Stored data entries:
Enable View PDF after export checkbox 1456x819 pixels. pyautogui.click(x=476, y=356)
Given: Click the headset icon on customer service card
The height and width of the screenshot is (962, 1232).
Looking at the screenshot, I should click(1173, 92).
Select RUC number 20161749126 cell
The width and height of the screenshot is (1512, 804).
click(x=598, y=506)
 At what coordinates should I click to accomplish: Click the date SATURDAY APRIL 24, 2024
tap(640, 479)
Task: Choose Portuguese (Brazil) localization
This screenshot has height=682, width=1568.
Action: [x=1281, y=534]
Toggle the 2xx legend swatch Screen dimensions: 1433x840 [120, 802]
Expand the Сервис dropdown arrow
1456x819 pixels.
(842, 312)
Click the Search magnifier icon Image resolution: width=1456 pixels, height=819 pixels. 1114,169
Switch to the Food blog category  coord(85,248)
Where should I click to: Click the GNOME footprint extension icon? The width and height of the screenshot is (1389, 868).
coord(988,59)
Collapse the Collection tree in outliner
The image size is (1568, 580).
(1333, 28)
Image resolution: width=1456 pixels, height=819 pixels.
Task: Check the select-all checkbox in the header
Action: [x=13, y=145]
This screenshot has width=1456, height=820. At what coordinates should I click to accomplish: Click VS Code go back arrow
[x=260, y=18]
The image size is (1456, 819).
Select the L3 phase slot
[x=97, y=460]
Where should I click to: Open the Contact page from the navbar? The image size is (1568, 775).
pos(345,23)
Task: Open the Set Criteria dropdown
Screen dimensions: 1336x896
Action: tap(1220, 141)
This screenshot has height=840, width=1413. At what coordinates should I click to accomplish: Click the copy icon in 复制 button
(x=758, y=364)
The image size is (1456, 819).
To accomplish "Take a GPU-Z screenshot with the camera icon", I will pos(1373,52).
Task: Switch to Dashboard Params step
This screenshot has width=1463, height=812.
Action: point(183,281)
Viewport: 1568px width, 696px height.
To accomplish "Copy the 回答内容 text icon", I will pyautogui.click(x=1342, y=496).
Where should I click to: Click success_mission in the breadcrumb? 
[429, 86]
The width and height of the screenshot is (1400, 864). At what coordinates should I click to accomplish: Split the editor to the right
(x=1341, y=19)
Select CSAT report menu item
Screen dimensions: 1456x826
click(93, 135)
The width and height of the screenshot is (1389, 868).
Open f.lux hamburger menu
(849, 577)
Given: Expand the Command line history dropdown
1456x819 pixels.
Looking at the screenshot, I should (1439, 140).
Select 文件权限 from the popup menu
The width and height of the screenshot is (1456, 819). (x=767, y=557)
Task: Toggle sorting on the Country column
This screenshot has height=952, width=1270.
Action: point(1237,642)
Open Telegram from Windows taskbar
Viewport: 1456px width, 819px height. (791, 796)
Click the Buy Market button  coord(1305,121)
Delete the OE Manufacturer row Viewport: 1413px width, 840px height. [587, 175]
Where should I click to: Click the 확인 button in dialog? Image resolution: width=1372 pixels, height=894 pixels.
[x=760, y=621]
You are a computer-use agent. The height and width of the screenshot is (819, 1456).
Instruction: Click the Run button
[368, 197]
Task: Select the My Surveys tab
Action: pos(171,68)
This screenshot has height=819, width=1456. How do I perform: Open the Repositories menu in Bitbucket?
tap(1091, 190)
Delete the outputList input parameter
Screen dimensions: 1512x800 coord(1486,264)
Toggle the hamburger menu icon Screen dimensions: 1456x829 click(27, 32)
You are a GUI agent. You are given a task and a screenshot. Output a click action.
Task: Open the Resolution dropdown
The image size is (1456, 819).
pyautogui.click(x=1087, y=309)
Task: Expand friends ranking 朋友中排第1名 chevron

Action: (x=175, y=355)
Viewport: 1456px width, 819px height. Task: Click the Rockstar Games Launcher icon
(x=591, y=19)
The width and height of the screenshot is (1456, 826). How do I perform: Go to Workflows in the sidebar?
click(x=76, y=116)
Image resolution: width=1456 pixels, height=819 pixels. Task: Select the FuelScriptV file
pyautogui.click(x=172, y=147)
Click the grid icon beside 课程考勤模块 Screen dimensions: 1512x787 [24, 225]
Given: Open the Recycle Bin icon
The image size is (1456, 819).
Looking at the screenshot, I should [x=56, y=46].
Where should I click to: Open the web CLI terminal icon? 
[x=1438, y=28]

### WHAT THE TASK ASKS
Verbatim output is expected for the lines from the start of the data to the line in which "Given: Click the" appears, both included.

### SOLUTION TO THIS PROBLEM
Enable View PDF after export checkbox 1456x819 pixels. pyautogui.click(x=476, y=356)
Given: Click the headset icon on customer service card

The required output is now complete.